The exercise: Reproduce word for word the part of the records that opens with the line containing "You are a GUI" and runs through the end of the records, and leave out the pictures.

++++

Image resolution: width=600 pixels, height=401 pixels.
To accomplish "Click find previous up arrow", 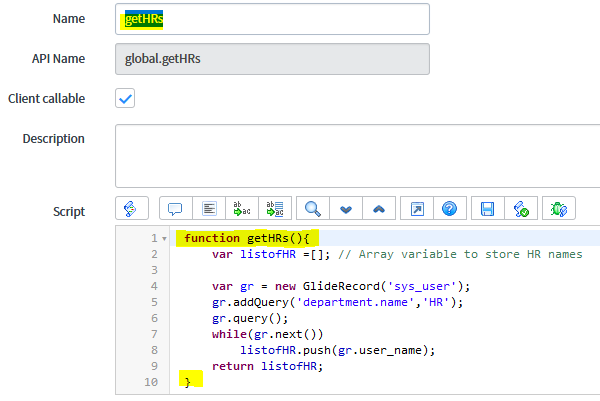I will [x=378, y=209].
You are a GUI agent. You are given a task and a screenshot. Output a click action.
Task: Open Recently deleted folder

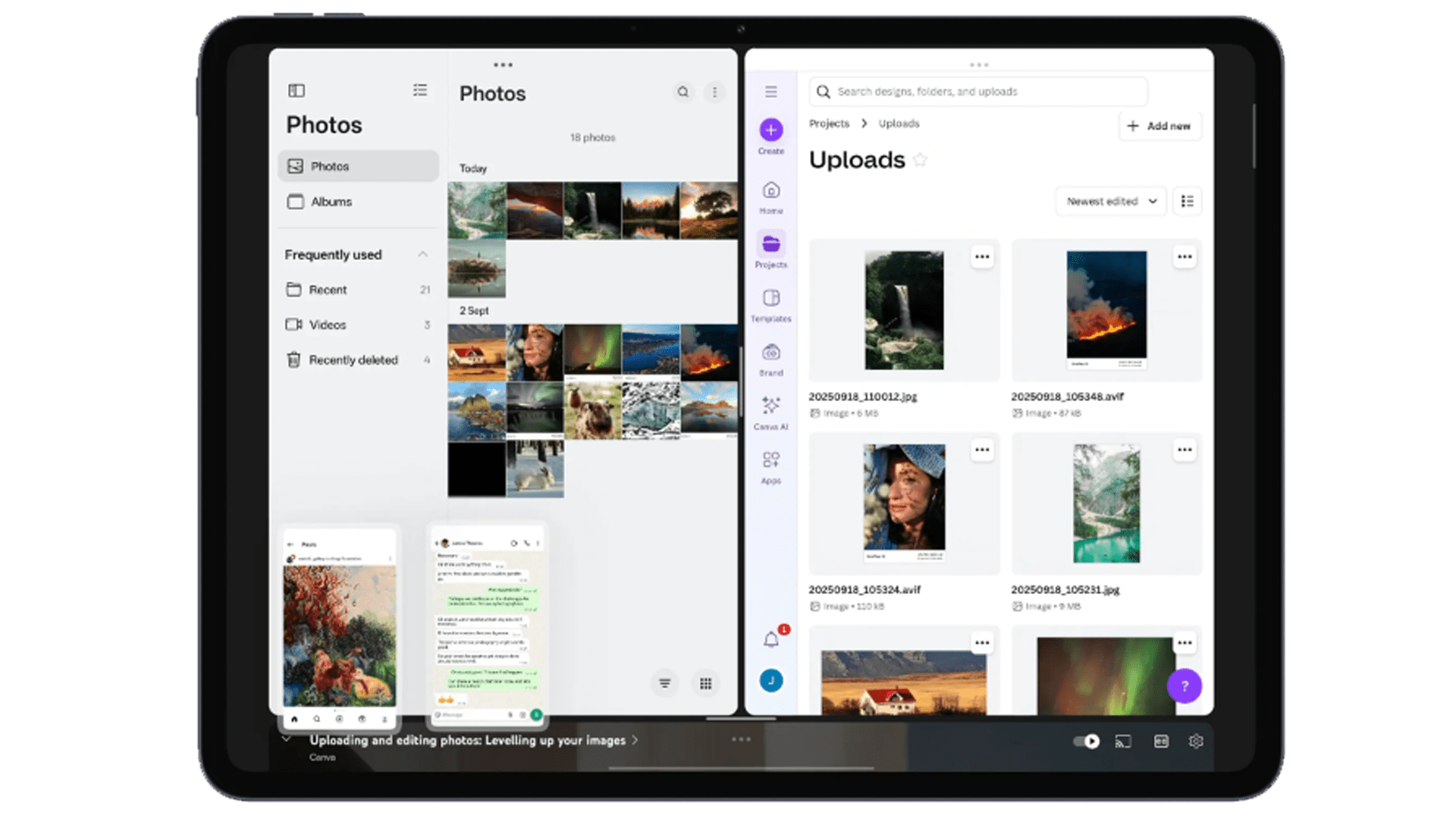pyautogui.click(x=353, y=360)
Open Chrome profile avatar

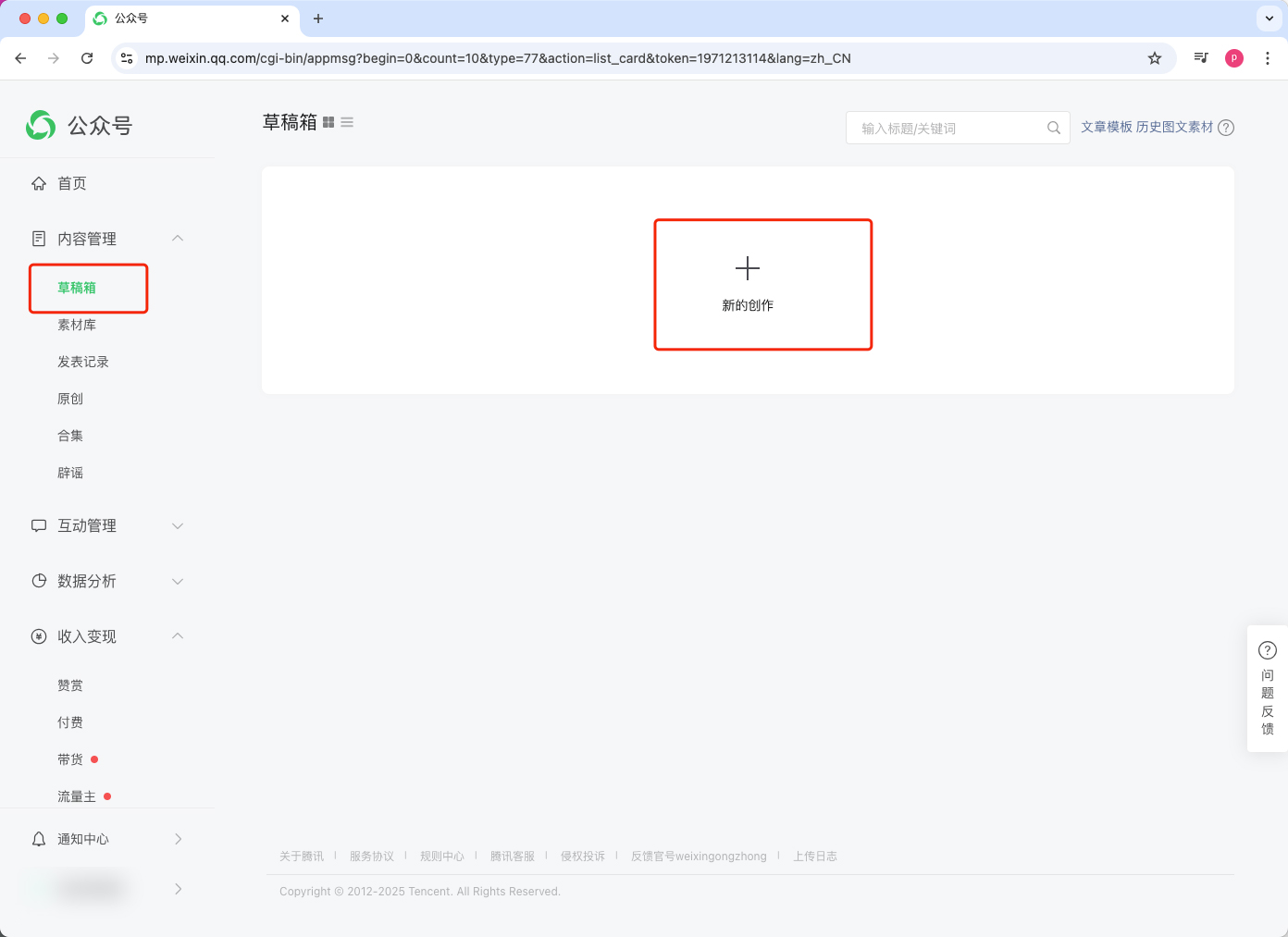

++++

Task result:
You are a GUI agent. You are given a task and a screenshot. Output a click action.
Task: Open Recently deleted folder

pyautogui.click(x=353, y=360)
Open Chrome profile avatar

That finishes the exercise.